TEXT SEGMENT:

A Strong Foundaton For Video Surveillance System

Bandwidth is the most crucial element of ethernet networking for video surveillance systems. Without careful planning ahead of time, the security Camera System might end up with a bandwidth bottleneck. This not only causes video packet loss, delay, or jitter but also degrades video quality, or even worse, inhibits recording of critical incidents. Bandwidth also determines the storage capacity requirements for a given retention period. Understanding video bandwidth takes an in-depth knowledge of several fields. This technote is interned to provide fundamental knowledge of what affects video surveillance systems’ performance.


What is Bandwidth?
CCTV Camera is transmitted as a stream of data that contains the image, audio, and control data of the camera. The amount of data that has to be sent per second is called bandwidth. It is commonly measured in Mbit/s, which makes it easy to compare to the bitrate capacity of an Ethernet link. For example, 10 Mbit/s is called Ethernet, 100 Mbit/s is Fast Ethernet, and 1,000 Mbit/s is Gigabit Ethernet. Another measuring unit is MByte/s, equal to 1/8th of the bitrate because there are 8 bits in a byte.
1 Mbit/s = 1,000 Kbit/s = 125 Kbyte/s
1 Gbit/s = 1,000 Mbit/s = 125 Mbyte/s
A 1920 x 1080 HD resolution camera roughly generates raw video data at 1.49 Gbit/s (30 x 1920 x 1080 x 24) for 30 FPS video. That is 178 MByte/s of data and the reason video compression is required.
 
Bits and Bytes
In video surveillance systems , bandwidth is typically measured in bits but sometimes measured in bytes, causing confusion. 8 bits equals 1 byte, so someone saying 40 Megabits per second and another person saying 5 Megabytes per second means the same thing but is easy to misunderstand or mishear.

Bits and bytes both use the same letter for shorthand reference. The only difference is that bits use a lower case ‘b’ and bytes use an upper case ‘B’. You can remember this by recalling that bytes are ‘bigger’ than bits. We see people confuse this often because at a glance they look similar. For example, 100Kb/s and 100KB/s, the latter is 8x greater than the former.
We recommend you use bits when describing video surveillance system bandwidth but beware that some people, often from the server/storage side, will use bytes. Because of this, be alert and ask for confirmation if there is any unclarity (i.e., “Sorry did you say X bits or bytes”).

Kilobits, Megabits and Gigabits
It takes a lot of bits (or bytes) to send a video. In practice, you will never have a video stream of 500b/s or even 500B/s. Video generally needs at least thousands or millions of bits. Aggregated video streams often need billions of bits.
The common expression/prefixes for expressing a large amount of bandwidth are:

  • Kilobits is thousands, e.g., 500Kb/s is equal to 500,000b/s. An individual video stream in the kilobits tends to be either low resolution or low frame or high compression (or all of the above).

PROBLEMS TO SOLVE:
A – In the surveillance bandwidth text, reproduce the passage from "What is Bandwidth?" up to and including "compression is required.".
B – According to the surveillance bandwidth text, which unit is recommended for describing video surveillance system bandwidth?
C – Extend the surveillance bandwidth text, starting after its final sentence.
The listing that follows has no connection to the surveillance bandwidth text.

ENTRIES SHOWN:
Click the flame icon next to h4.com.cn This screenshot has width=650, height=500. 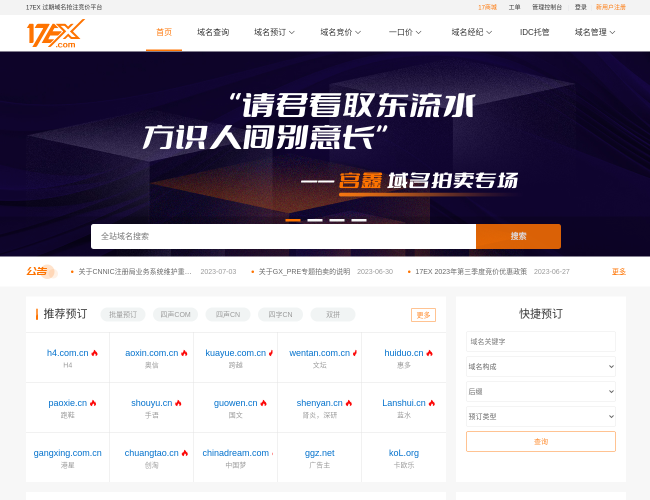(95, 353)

* * *

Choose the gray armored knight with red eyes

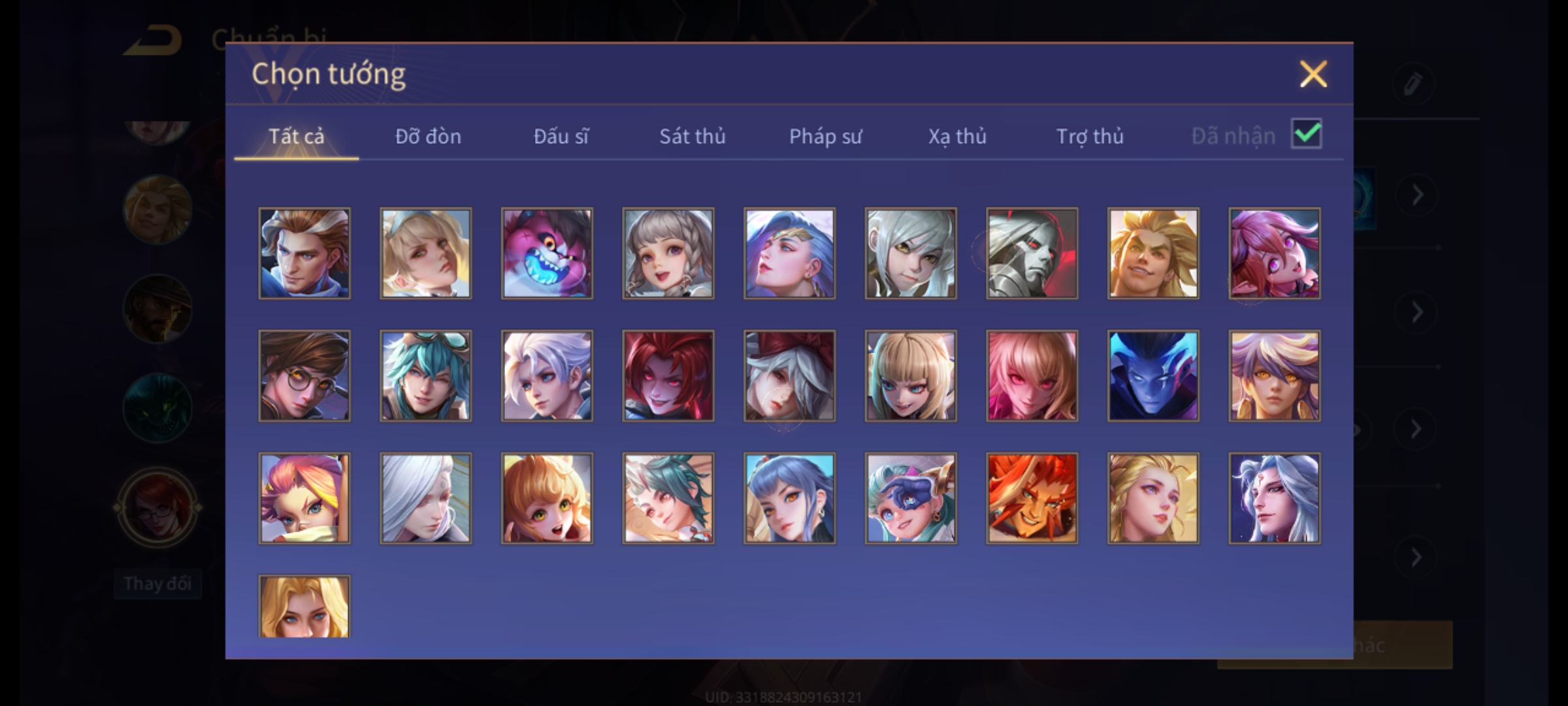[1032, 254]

==

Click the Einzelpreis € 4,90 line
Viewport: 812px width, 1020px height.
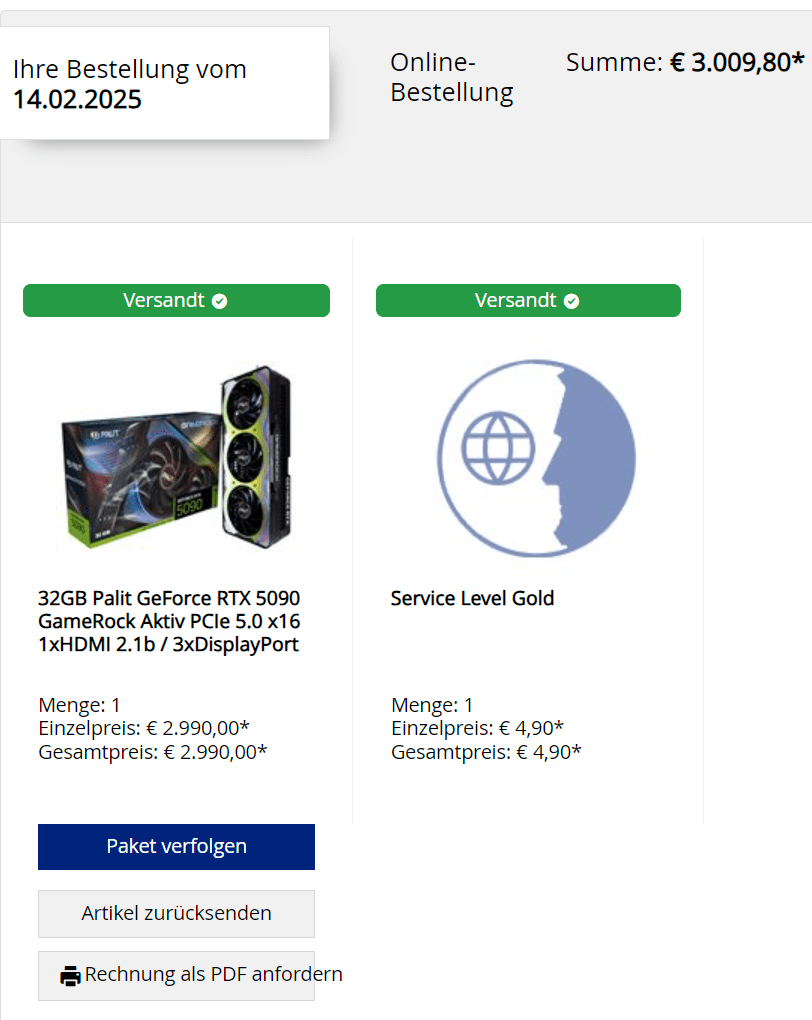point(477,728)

OUTPUTS BY TASK:
A –
What is Bandwidth?
CCTV Camera is transmitted as a stream of data that contains the image, audio, and control data of the camera. The amount of data that has to be sent per second is called bandwidth. It is commonly measured in Mbit/s, which makes it easy to compare to the bitrate capacity of an Ethernet link. For example, 10 Mbit/s is called Ethernet, 100 Mbit/s is Fast Ethernet, and 1,000 Mbit/s is Gigabit Ethernet. Another measuring unit is MByte/s, equal to 1/8th of the bitrate because there are 8 bits in a byte.
1 Mbit/s = 1,000 Kbit/s = 125 Kbyte/s
1 Gbit/s = 1,000 Mbit/s = 125 Mbyte/s
A 1920 x 1080 HD resolution camera roughly generates raw video data at 1.49 Gbit/s (30 x 1920 x 1080 x 24) for 30 FPS video. That is 178 MByte/s of data and the reason video compression is required.

B – Bits.

C –
  • Megabits is millions, e.g., 5Mb/s is equal to 5,000,000b/s. An individual IP camera video stream tends to be in the single-digit megabits (e.g., 1Mb/s or 2Mb/s or 4Mb/s are fairly common ranges). More than 10Mb/s for an individual video stream is less common, though not impossible in super-high-resolution models (4K, 20MP, 30MP, etc.). However, 100 cameras being streamed at the same time can routinely require 200Mb/s or 300Mb/s, etc.
  • Gigabits is billions, e.g., 5Gb/s is equal to 5,000,000,000b/s. One rarely needs more than a gigabit of bandwidth for video surveillance unless one has a very large-scale video surveillance system backhauling all video to a central site.

Bit Rates

Security camera system Bandwidth is like vehicle speed. It is a rate over time. So just like you might say you were driving 60mph (or 96kph), you could say the bandwidth of a camera is 600Kb/s, i.e., that 600 kilobits were transmitted in a second.

Bit rates are always expressed as data (bits or bytes) over a second. Per-minute or hour are not applicable, primarily because networking equipment is rated as what the device can handle per second.

Video Compression and Bandwidth

Video compression in video surveillance systems is the process of encoding a video file in such a way that it consumes less space than the original file and is easier to transmit over the network/Internet. It is a type of compression technique that reduces the size of video file formats by eliminating redundant and non-functional data from the original video file.

Once a video is compressed, its original format is changed into a different format (depending on the codec used). The video player must support that video format or be integrated with the compressing codec to play the video file.

Motion JPEG

Motion JPEG (M-JPEG or MJPEG) is a video compression format in which each video frame or interlaced field of a digital video sequence is compressed separately as a JPEG image.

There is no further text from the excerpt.